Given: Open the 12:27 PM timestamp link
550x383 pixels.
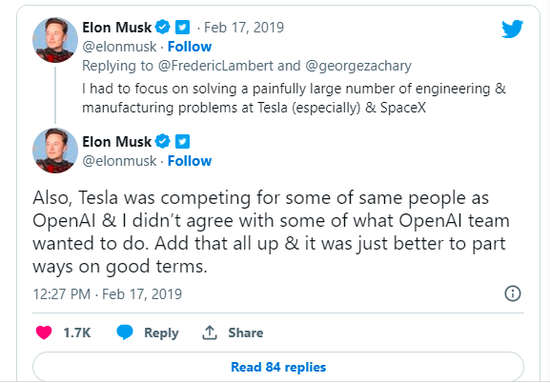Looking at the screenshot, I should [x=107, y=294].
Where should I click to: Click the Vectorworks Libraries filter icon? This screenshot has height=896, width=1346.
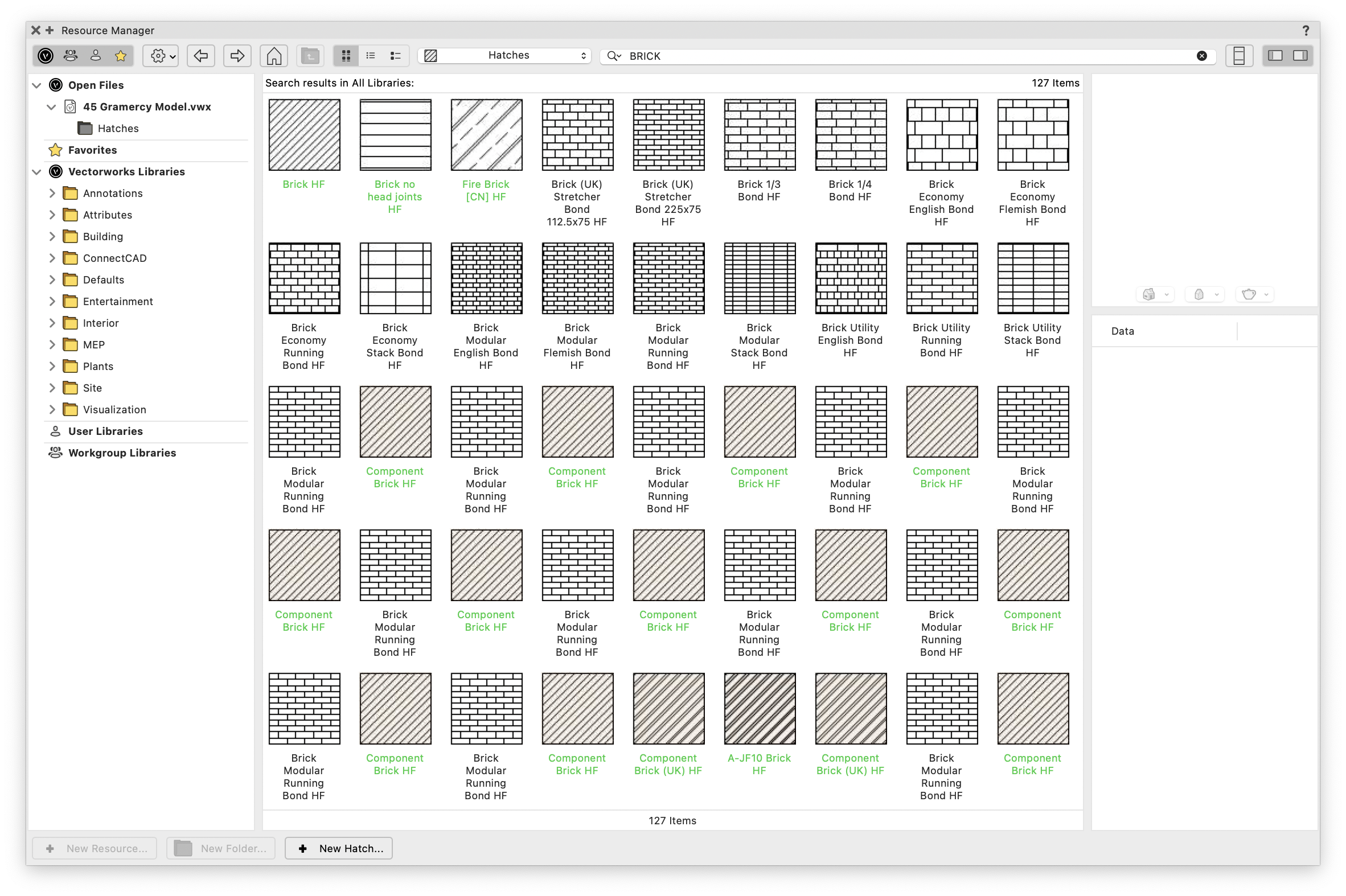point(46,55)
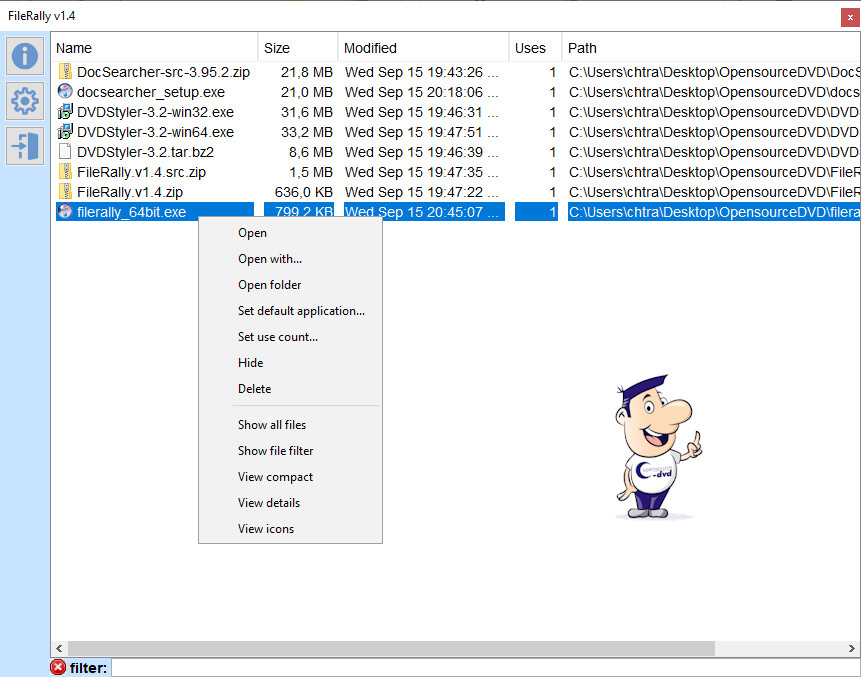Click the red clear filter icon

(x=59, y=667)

* [Stated goal]: Copy out the items above, switching "timestamp link" to "timestamp entry" and keeping everything else the same. Leave out the pictures.

* [Complete response]:
Given: Open the 12:27 PM timestamp entry
550x383 pixels.
Looking at the screenshot, I should [x=107, y=294].
Where should I click to: Click the Vectorworks Libraries filter icon? This screenshot has height=896, width=1346.
point(46,55)
Click the red clear filter icon

(x=59, y=667)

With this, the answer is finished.